29 Apr 2003 graydon   » (Master)

lexical reproduction

I have an ongoing thesis at the moment which I'm exploring in the programming language literature, which is that programming language features do well (all other things being equal) when they eliminate either distant or dynamic state and replace it with either close or lexical state. the underlying point being that we may favour language features that facilitate copying and modifying small bits of code -- fragments which work in their new context -- as a fundamental programming activity.

exceptions

so along these lines I was thinking about exception handling mechanisms the other day. exceptions are a dynamic control transfer system, or else they are an "error recovery" system, depending on who you ask. I've been browsing around LtU's recent link to crash-only software, the restart system in common lisp, and the checked-vs-unchecked debate in java.

the static checking part really got me curious, because there's a clearly dynamic bit of state that the java designers have tried to patch into the lexical structure of a program, and have mostly failed. nobody likes checked exceptions because the signature of a method needs an exception specification covering the union of all possible dynamic contexts it will find itself in, which is almost always just "Exception". so there's no point.
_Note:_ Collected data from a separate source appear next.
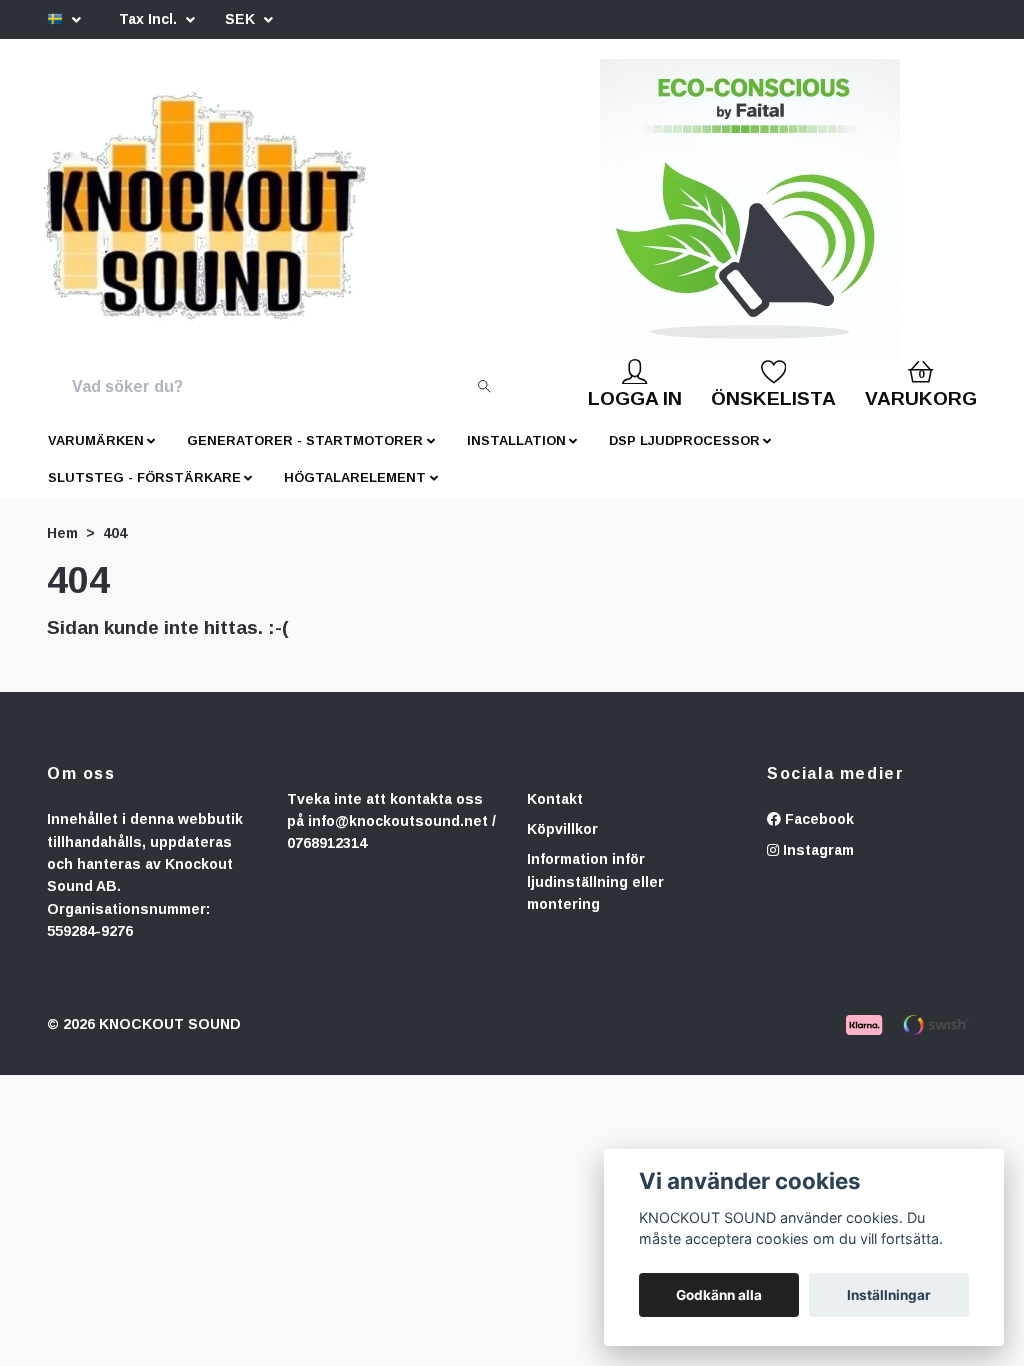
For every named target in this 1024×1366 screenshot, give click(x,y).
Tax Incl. (150, 19)
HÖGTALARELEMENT (355, 493)
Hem (62, 549)
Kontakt (555, 815)
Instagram (816, 866)
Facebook (817, 835)
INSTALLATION (516, 456)
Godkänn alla (719, 1295)
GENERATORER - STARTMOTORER (305, 456)
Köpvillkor (562, 845)
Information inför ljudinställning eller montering (595, 897)
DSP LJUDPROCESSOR (684, 456)
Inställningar (889, 1295)
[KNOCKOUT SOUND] (249, 217)
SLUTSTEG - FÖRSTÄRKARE (144, 493)
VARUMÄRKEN (96, 456)
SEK (242, 19)
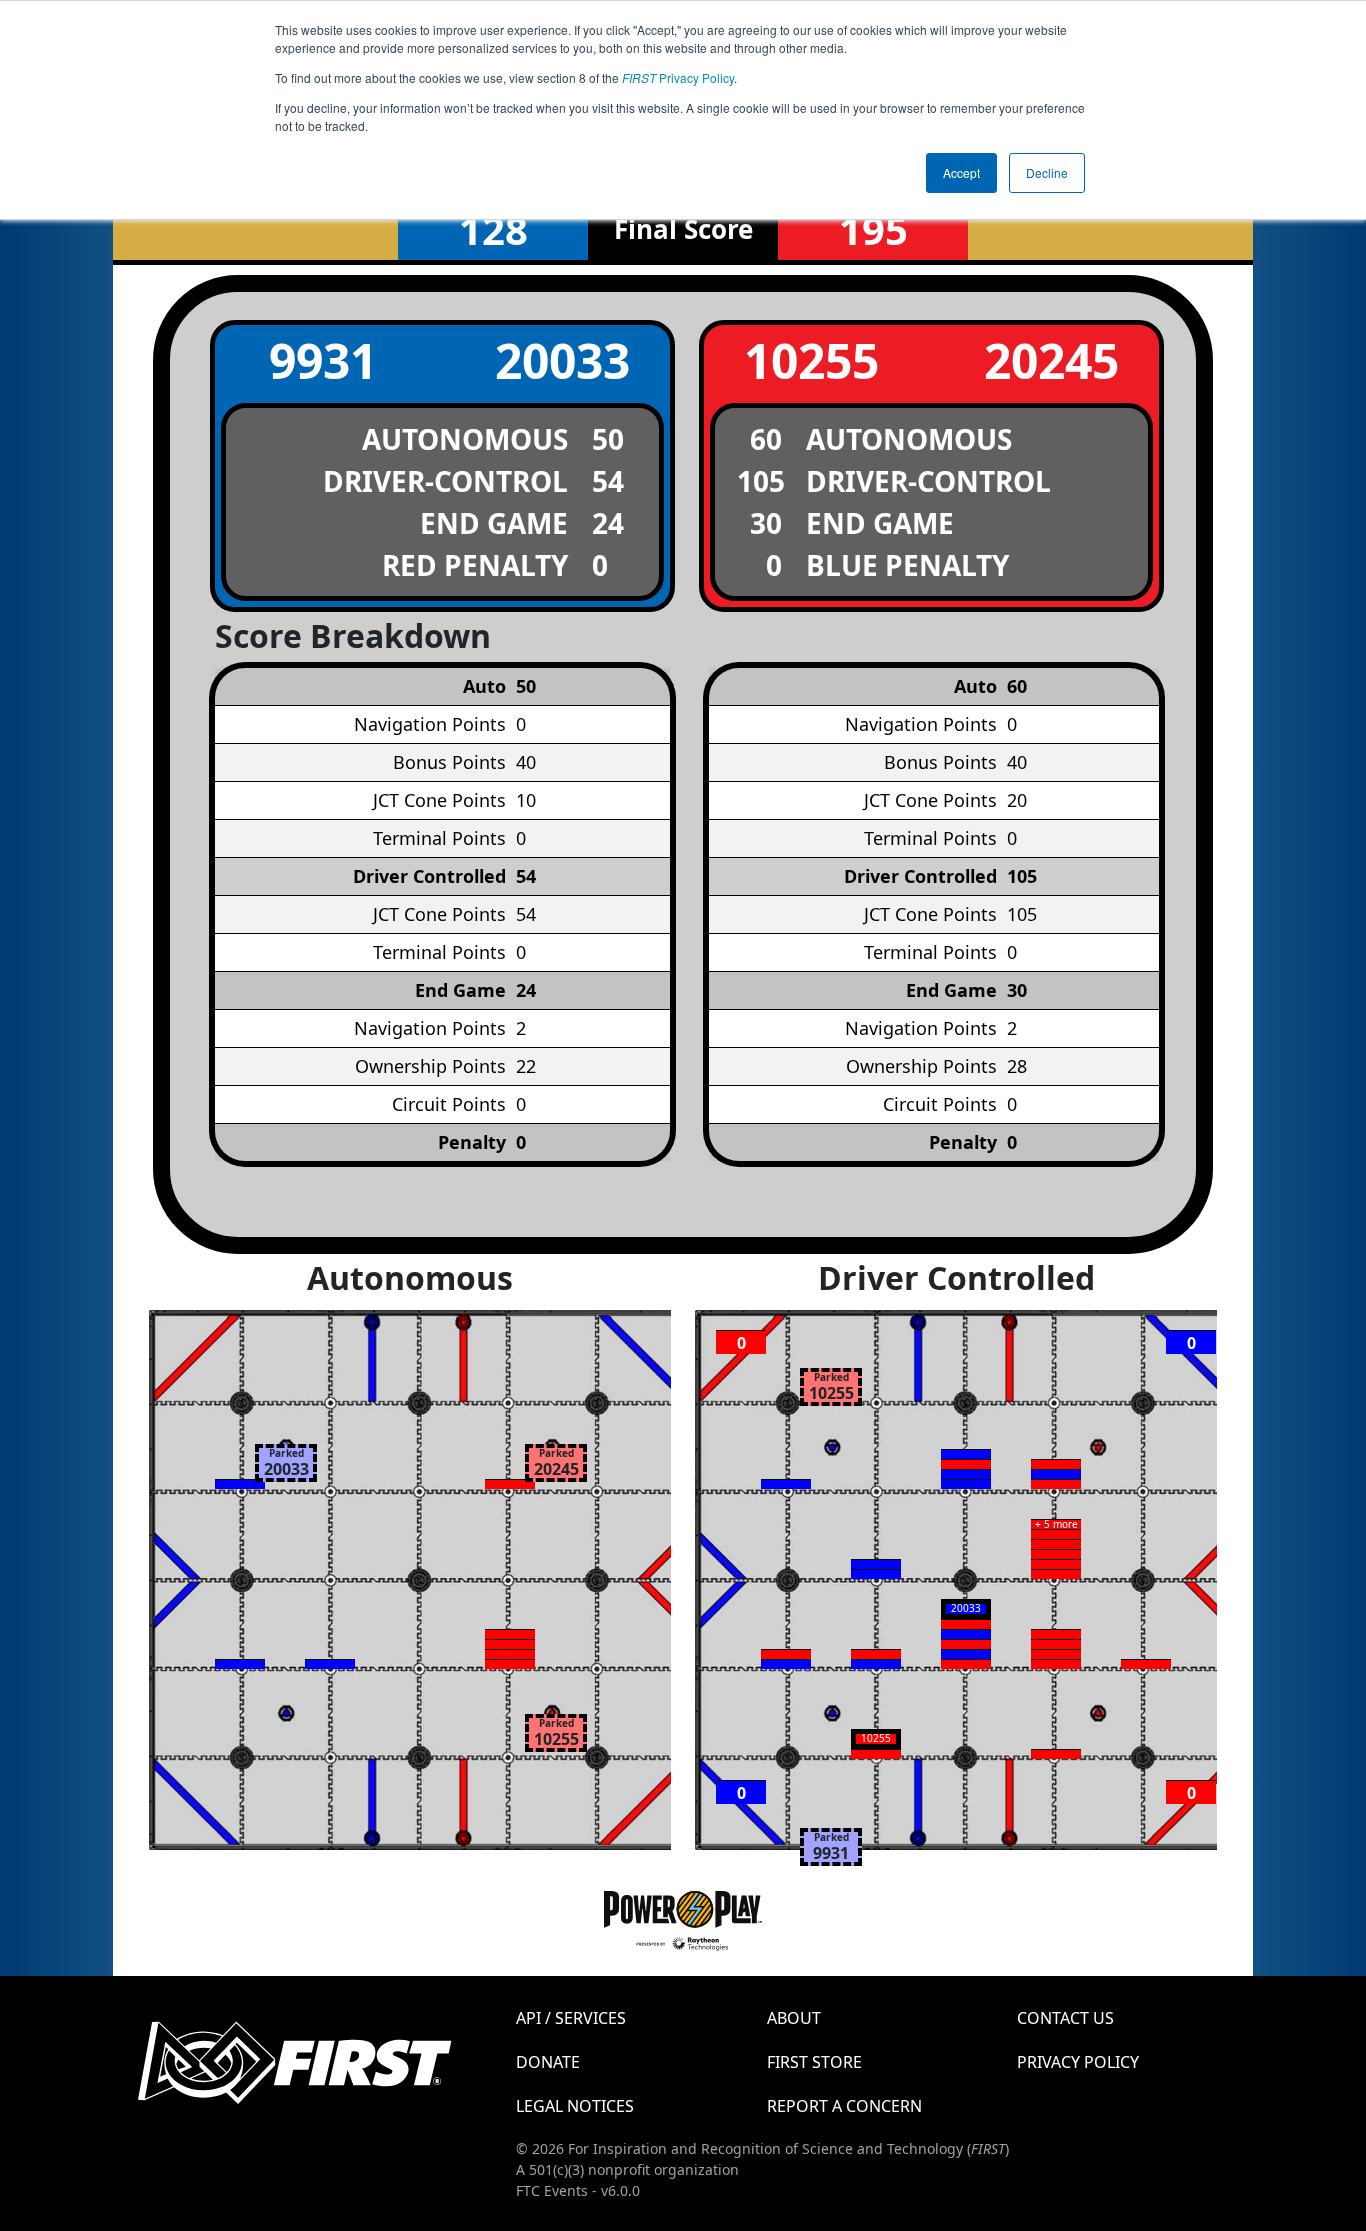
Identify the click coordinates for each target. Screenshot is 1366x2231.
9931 (323, 360)
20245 (1051, 360)
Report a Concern (844, 2106)
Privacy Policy (678, 77)
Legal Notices (575, 2106)
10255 (811, 360)
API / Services (571, 2018)
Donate (548, 2062)
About (794, 2018)
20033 (562, 360)
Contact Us (1065, 2018)
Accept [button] (961, 172)
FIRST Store (814, 2062)
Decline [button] (1047, 172)
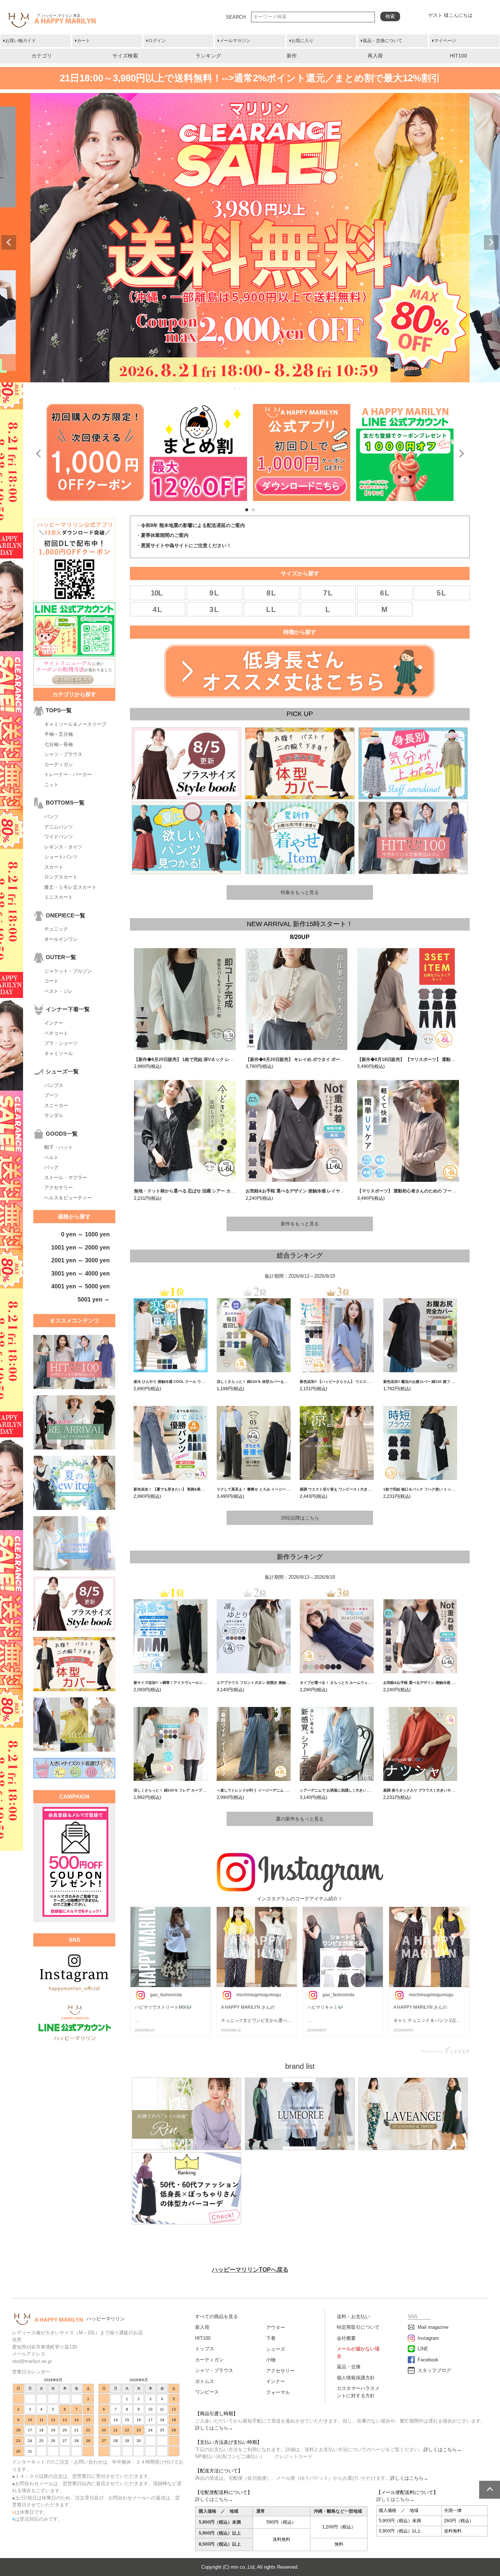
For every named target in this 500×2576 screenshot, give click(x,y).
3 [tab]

I think what lexical exception checking -- if you believe in it at all -- ought to do is specify which exceptions will not be thrown from a method. this would at least let the compiler tell you when a particular catch clause is dead code -- probably an error on your part -- and erase it, along with the associated try context setup. that's something, but not much; you may still fail to catch the "right" exception. but at least it works with an open set of possible thrown exceptions, which is the practical fact, most of the time.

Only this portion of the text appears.